◆ Input records:
= = = = =

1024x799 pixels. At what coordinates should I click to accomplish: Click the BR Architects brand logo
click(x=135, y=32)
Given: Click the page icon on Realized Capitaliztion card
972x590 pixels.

= = = = =

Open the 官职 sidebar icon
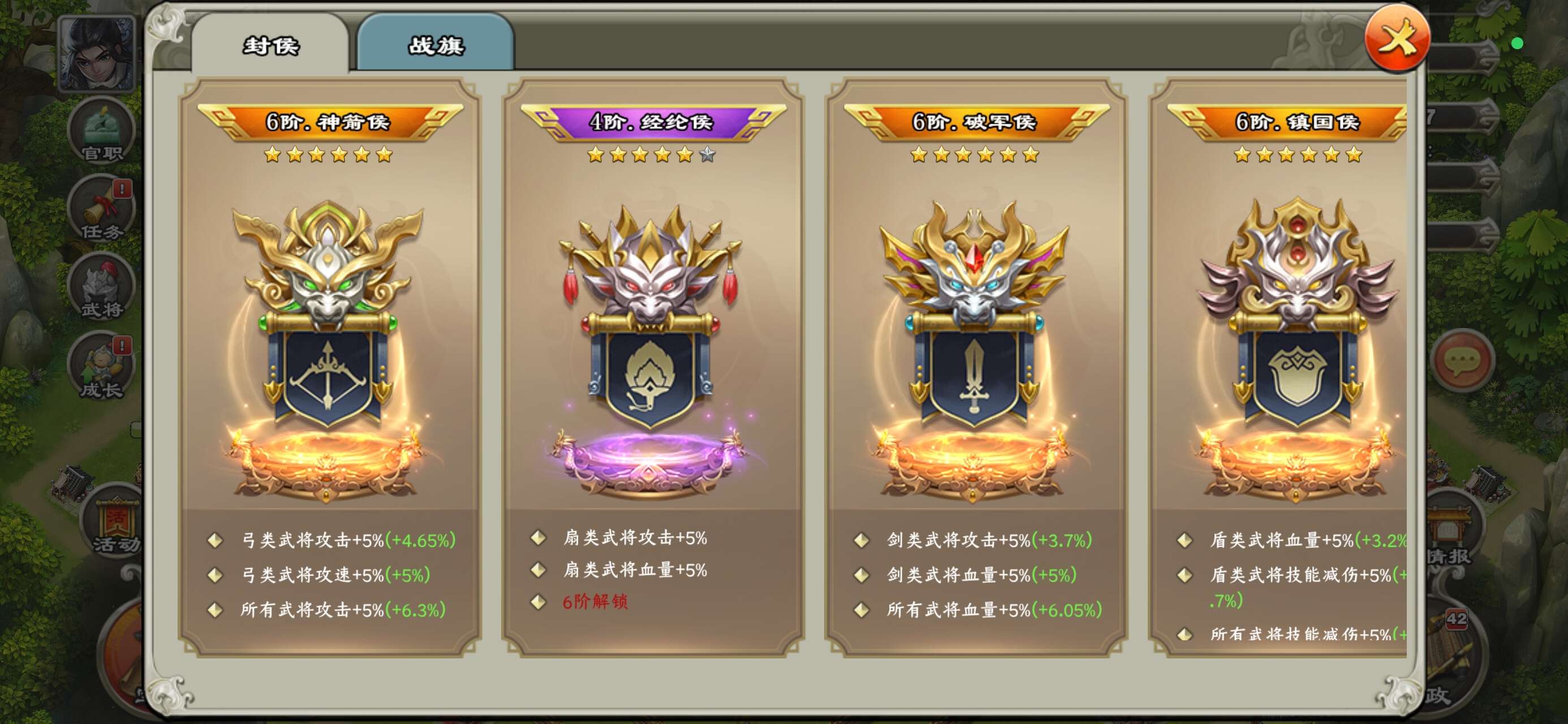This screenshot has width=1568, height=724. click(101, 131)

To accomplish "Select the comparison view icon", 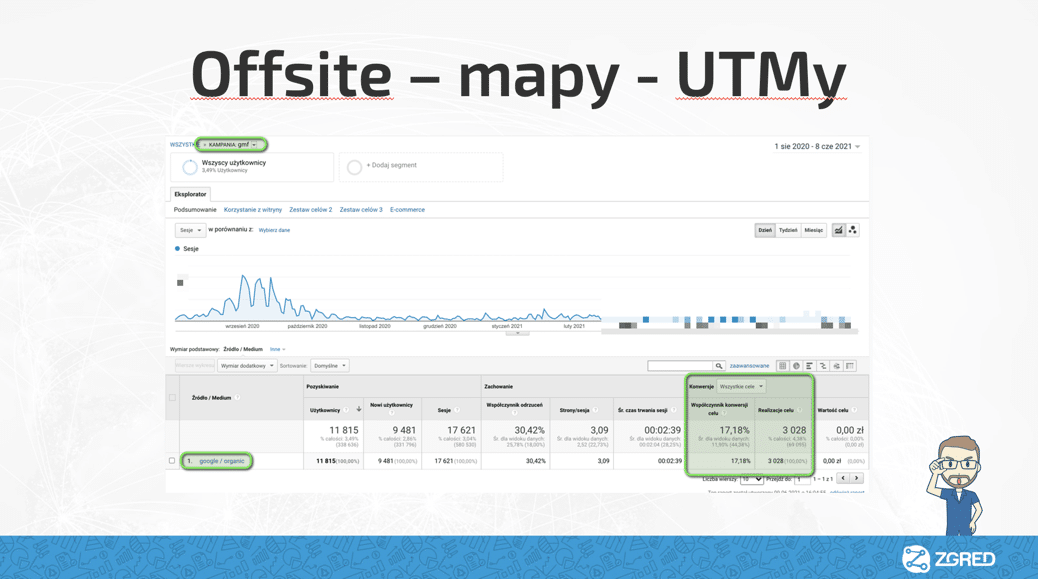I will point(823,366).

= = = = =

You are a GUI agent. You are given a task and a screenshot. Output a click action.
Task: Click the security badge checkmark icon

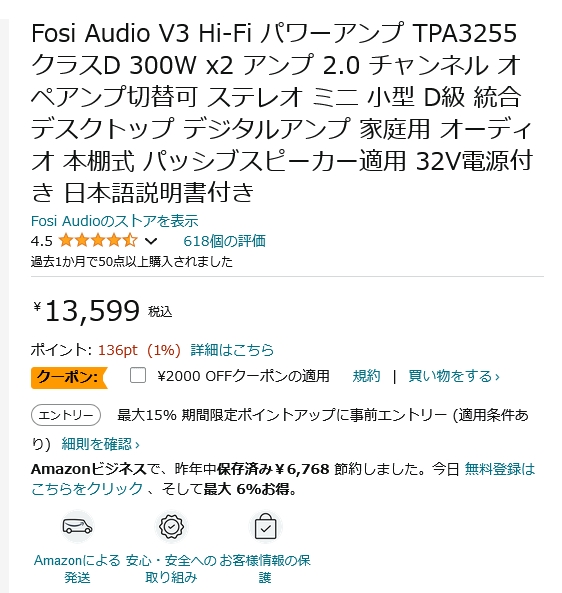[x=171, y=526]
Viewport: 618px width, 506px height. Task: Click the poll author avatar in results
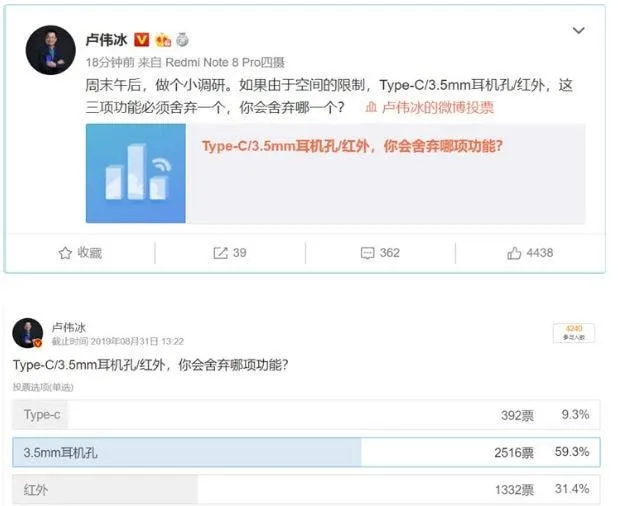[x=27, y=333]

= = = = =

◆ Problem details: Word for word, restate the lines above from the line containing "1024x799 pixels. At" through the line containing "972x590 pixels.", with both included and nothing else.

◆ Response below:
1024x799 pixels. At what coordinates should I click to accomplish: Click the BR Architects brand logo
click(x=135, y=32)
Given: Click the page icon on Realized Capitaliztion card
972x590 pixels.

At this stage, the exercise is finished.